→ **WHAT YOU HAVE TO DO**
Copy out each line of the records below without changing anything.

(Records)
________________________________________

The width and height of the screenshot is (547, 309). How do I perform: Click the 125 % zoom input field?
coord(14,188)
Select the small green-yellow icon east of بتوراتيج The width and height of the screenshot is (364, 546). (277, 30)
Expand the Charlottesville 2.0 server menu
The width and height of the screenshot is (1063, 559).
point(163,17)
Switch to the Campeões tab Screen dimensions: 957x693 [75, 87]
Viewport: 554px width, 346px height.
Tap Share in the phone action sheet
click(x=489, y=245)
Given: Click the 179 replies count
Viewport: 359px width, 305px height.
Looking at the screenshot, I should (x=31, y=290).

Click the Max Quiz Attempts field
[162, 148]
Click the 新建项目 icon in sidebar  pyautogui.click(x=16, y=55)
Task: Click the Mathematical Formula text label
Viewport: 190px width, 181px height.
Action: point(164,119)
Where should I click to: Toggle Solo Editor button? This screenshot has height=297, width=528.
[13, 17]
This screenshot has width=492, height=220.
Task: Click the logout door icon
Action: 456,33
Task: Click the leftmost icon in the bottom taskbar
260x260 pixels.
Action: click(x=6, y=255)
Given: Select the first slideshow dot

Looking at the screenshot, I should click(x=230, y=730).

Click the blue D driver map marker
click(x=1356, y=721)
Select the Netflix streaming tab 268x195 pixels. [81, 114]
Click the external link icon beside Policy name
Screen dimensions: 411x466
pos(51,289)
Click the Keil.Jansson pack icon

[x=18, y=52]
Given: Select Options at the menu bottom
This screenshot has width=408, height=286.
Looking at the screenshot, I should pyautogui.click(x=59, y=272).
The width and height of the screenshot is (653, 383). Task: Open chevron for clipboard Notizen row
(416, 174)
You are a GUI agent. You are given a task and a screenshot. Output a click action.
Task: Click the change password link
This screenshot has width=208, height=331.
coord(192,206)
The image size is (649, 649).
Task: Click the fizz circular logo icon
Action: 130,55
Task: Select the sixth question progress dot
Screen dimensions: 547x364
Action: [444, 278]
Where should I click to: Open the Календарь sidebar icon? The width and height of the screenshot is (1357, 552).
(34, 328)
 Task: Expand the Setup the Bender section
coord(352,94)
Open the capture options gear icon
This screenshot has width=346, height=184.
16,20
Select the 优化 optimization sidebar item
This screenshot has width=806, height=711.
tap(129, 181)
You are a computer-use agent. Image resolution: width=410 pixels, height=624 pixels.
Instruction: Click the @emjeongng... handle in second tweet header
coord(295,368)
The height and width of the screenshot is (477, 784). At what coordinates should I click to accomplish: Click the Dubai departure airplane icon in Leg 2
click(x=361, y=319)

________________________________________

→ **WRITTEN RESPONSE**
The width and height of the screenshot is (547, 309). How do I perform: Click the 125 % zoom input field?
coord(14,188)
Select the small green-yellow icon east of بتوراتيج The width and height of the screenshot is (364, 546). (277, 30)
Expand the Charlottesville 2.0 server menu
The width and height of the screenshot is (1063, 559).
point(163,17)
Switch to the Campeões tab Screen dimensions: 957x693 [75, 87]
Viewport: 554px width, 346px height.
Tap Share in the phone action sheet
click(x=489, y=245)
Given: Click the 179 replies count
Viewport: 359px width, 305px height.
Looking at the screenshot, I should (x=31, y=290).

Click the Max Quiz Attempts field
[162, 148]
Click the 新建项目 icon in sidebar  pyautogui.click(x=16, y=55)
Task: Click the Mathematical Formula text label
Viewport: 190px width, 181px height.
Action: point(164,119)
Where should I click to: Toggle Solo Editor button? This screenshot has height=297, width=528.
[13, 17]
This screenshot has width=492, height=220.
Task: Click the logout door icon
Action: 456,33
Task: Click the leftmost icon in the bottom taskbar
260x260 pixels.
Action: click(x=6, y=255)
Given: Select the first slideshow dot

Looking at the screenshot, I should click(x=230, y=730).

Click the blue D driver map marker
click(x=1356, y=721)
Select the Netflix streaming tab 268x195 pixels. [81, 114]
Click the external link icon beside Policy name
Screen dimensions: 411x466
pos(51,289)
Click the Keil.Jansson pack icon

[x=18, y=52]
Given: Select Options at the menu bottom
This screenshot has width=408, height=286.
Looking at the screenshot, I should pyautogui.click(x=59, y=272).
The width and height of the screenshot is (653, 383). Task: Open chevron for clipboard Notizen row
(416, 174)
You are a GUI agent. You are given a task and a screenshot. Output a click action.
Task: Click the change password link
This screenshot has width=208, height=331.
coord(192,206)
The image size is (649, 649).
Task: Click the fizz circular logo icon
Action: 130,55
Task: Select the sixth question progress dot
Screen dimensions: 547x364
Action: [444, 278]
Where should I click to: Open the Календарь sidebar icon? The width and height of the screenshot is (1357, 552).
(34, 328)
 Task: Expand the Setup the Bender section
coord(352,94)
Open the capture options gear icon
This screenshot has width=346, height=184.
16,20
Select the 优化 optimization sidebar item
This screenshot has width=806, height=711.
tap(129, 181)
You are a computer-use agent. Image resolution: width=410 pixels, height=624 pixels.
Instruction: Click the @emjeongng... handle in second tweet header
coord(295,368)
The height and width of the screenshot is (477, 784). At what coordinates should I click to accomplish: Click the Dubai departure airplane icon in Leg 2
click(x=361, y=319)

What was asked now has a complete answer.